ABOUT THIS EXERCISE = Output, exactly as written, the lines below starting at the line containing "Task: Click the change value 174,800,487,546" and ending at the line containing "Task: Collapse the НА СЕГОДНЯ section chevron". Drop the pictures and keep both end lines.

THE DATA =
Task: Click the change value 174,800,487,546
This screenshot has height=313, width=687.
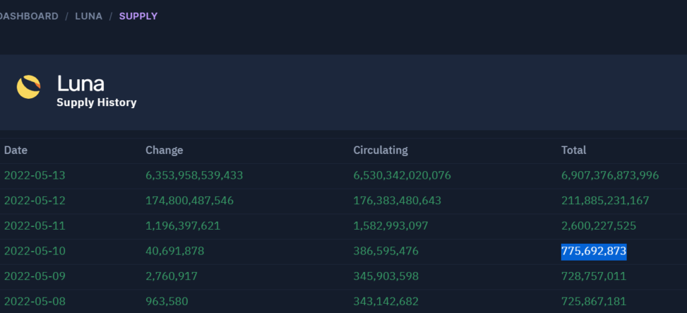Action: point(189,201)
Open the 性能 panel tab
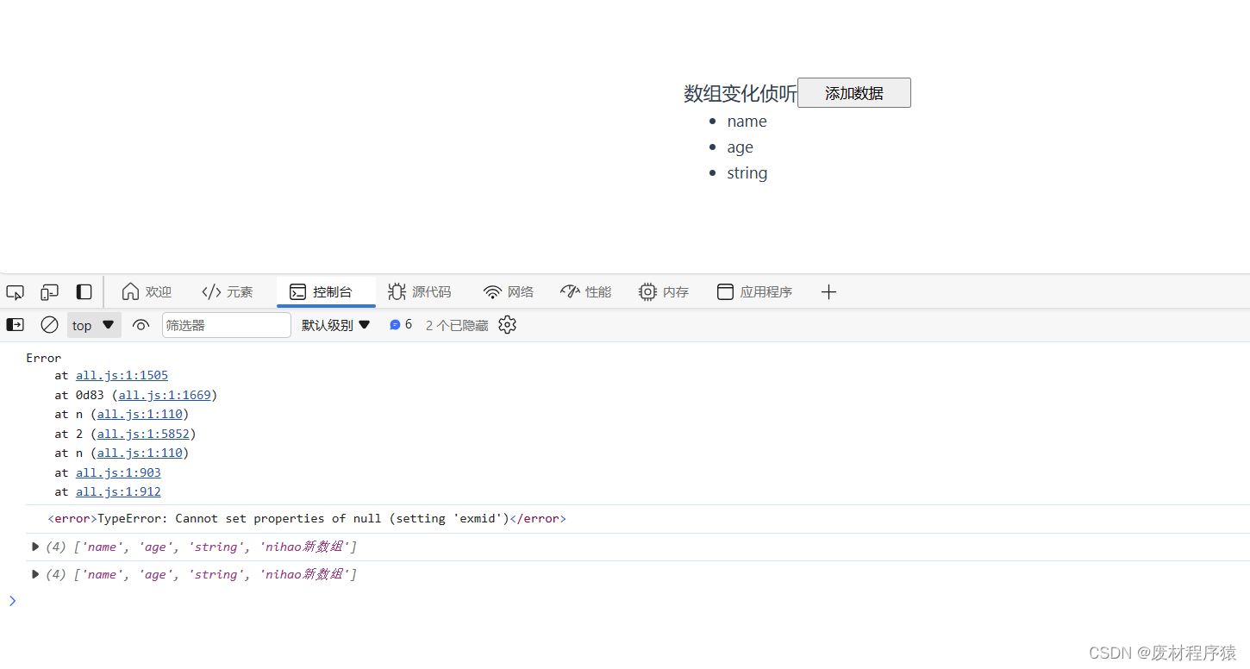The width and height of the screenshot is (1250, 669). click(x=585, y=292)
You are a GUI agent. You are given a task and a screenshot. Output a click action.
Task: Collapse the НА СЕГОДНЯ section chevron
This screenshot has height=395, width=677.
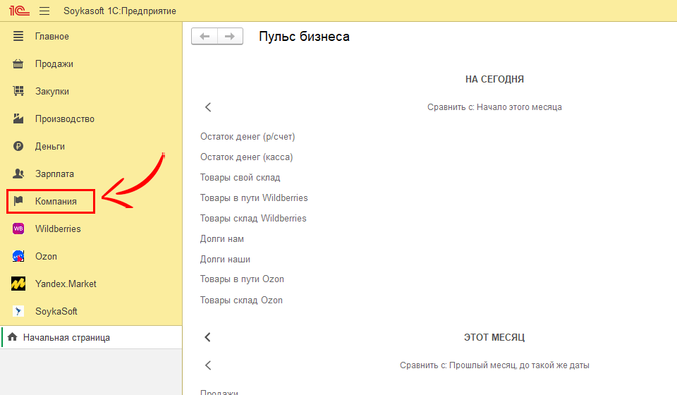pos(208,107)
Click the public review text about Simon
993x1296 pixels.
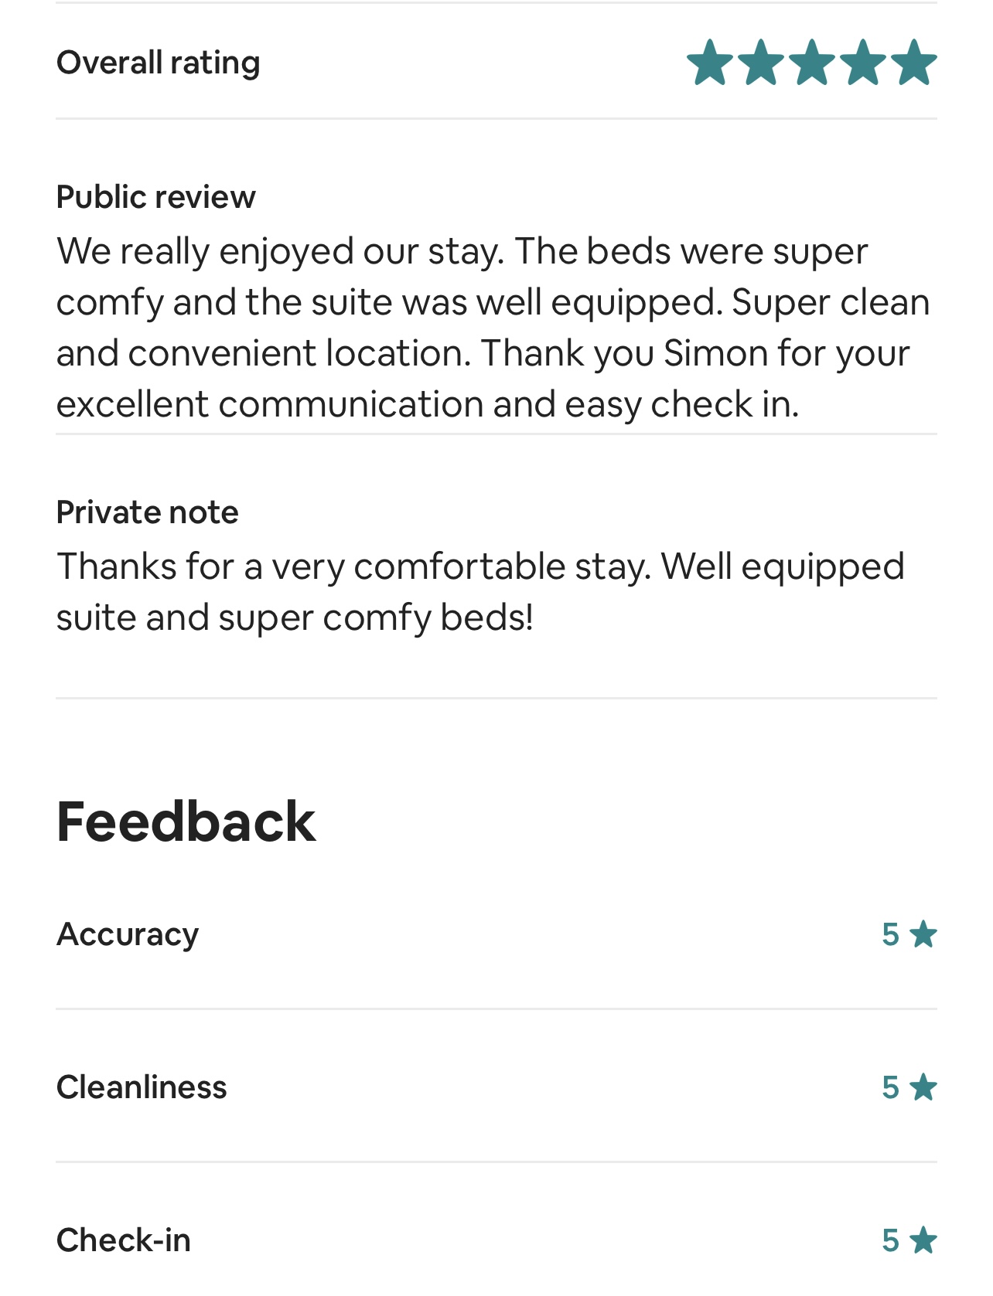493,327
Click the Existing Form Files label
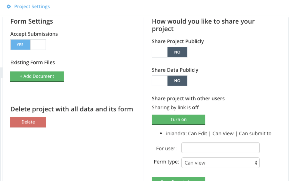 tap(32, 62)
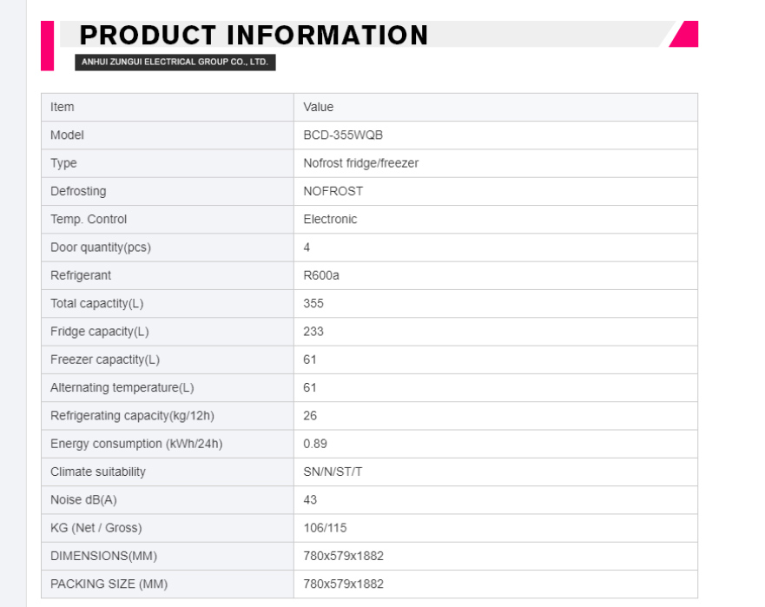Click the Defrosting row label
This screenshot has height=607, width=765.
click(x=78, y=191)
==
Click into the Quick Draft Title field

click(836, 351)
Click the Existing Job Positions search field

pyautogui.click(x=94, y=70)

YOUR RESPONSE =
Task: Click the change value 174,800,487,546
This screenshot has height=313, width=687.
Action: point(189,201)
Open the 性能 panel tab
The width and height of the screenshot is (1250, 669). click(x=585, y=292)
You are a GUI agent. You are given a task and a screenshot. Output a click action.
Task: Collapse the НА СЕГОДНЯ section chevron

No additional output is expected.